A number of men find it difficult to achieve ejaculation, particularly with a partner, or in the presence of a partner. We would look at underlying factors, work on relaxation while aroused, body and arousal awareness, and gradually cultivate the feeling of ejaculatory choice. We would also look at shifting the focus on being present in each moment, rather than anticipating ejaculation, or the lack of it.
Masturbation Coaching and Porn Addiction
We need to be good lovers for ourselves and with ourselves and explore our own preferences before we can be good lovers for partners. If your Masturbation practice is merely functional release, we look at how to turn it into lovemaking sessions with yourself, involving all of your body in its arousal. Porn Addiction may be situational, e.g. very exhausting and soul destroying shift work. The approach will aim at finding healthier balances rather than cutting out porn altogether.

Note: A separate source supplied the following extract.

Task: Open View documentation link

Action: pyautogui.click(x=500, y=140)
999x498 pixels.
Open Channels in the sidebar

Anal and Prostate Explorations
Due to social conditioning of the so-called ‘Man Box’, which defines ‘acceptable’ behaviours, a great number of heterosexual men have never experienced anal or prostate pleasures, and are missing out on about half of what may be pleasurable for them erotically.

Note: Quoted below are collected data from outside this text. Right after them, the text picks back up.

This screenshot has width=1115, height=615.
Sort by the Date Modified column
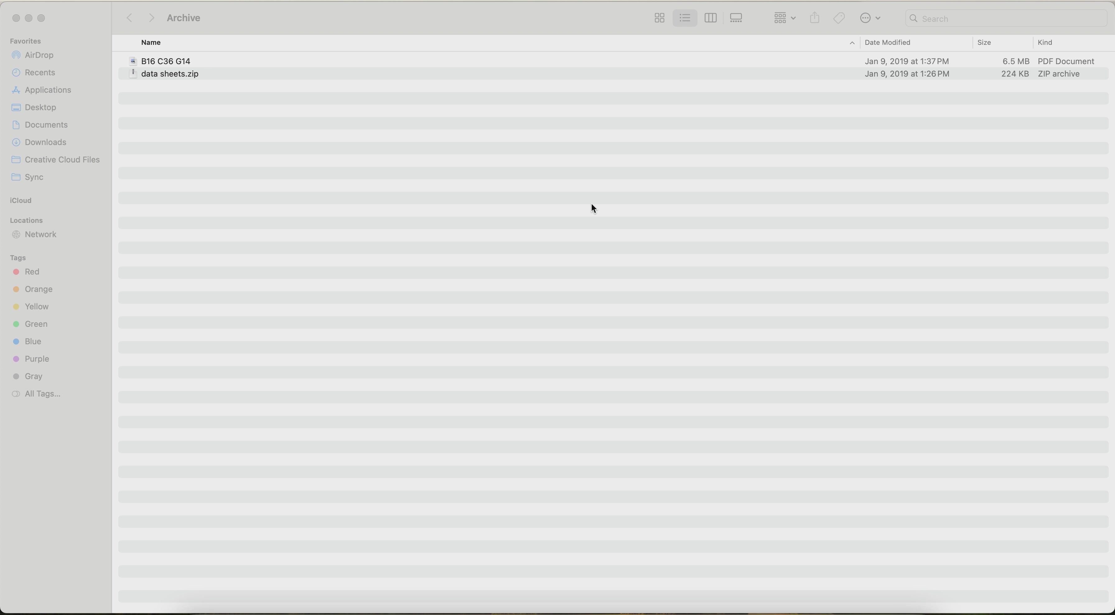pos(887,42)
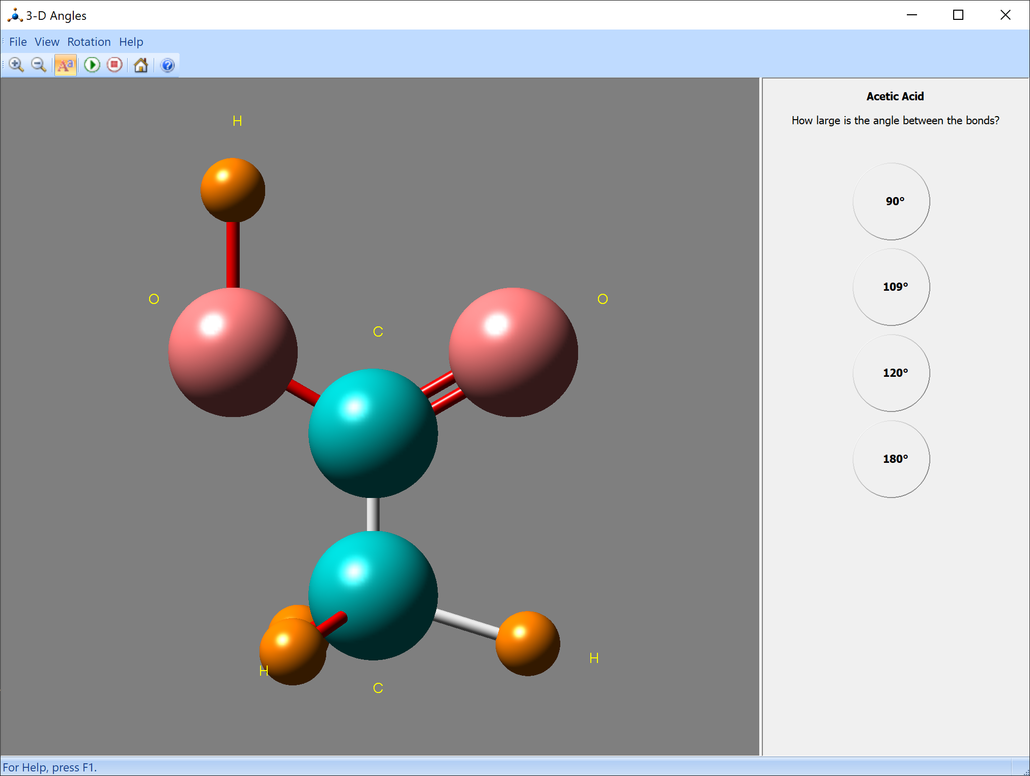Click the double-bonded right oxygen atom
This screenshot has width=1030, height=776.
coord(513,352)
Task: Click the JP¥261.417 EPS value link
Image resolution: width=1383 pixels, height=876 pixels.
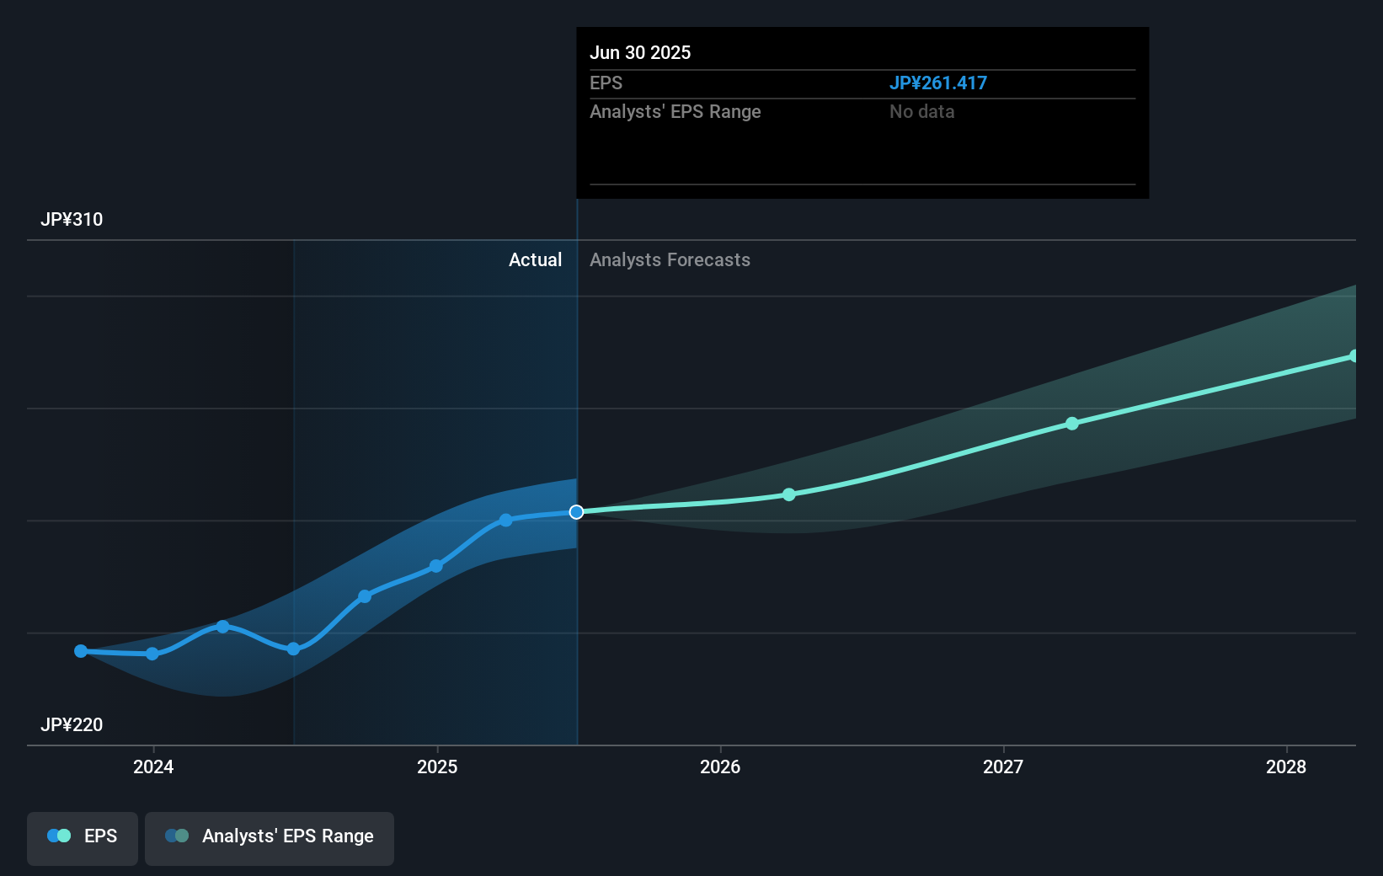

I can also provide prostate massage for people who have Benign Prostate Hyperplasia (BPH), where massage is beneficial, and also help with scar reduction and returning to pleasure after surgery in that area.
Dear Stella I have been doing some improvements which make me feel very proud of myself. I have flirted with women, specially there was this case in which I was at a club, and this lady was flirting and dancing with everyone, being a bit of a tease and funny. Most men were like falling for her, please dance with me and bla bla bla, but I saw what she was doing, and decided to play with her, being a tease as well. It worked wonderfully, because it reminded me of the eroticism we discussed, that which says that sometimes proximity and possibility are more powerful than actual happening. It was a fun night thanks to her energy, which I found fantastic.
Also, I feel my sexual energy, and I channel it into more vital energy and strength to do more things, and to be more present. This has helped me to reduce the sexual neediness I used to have with a lot of women. People talk with me a lot, and see me more attractive. Finally, I have taken women out of the massive pedestal I used to have them. I used to lust for every woman, hoping she would look at me. Now, I accept that not everyone is going to be attracted by me, and I concentrate on radiating my energy and focusing on whoever responds without having to change who I am.
I feel very grateful of having taken your tips and lessons to heart, and I am also very grateful of having known you and having spent our sessions together.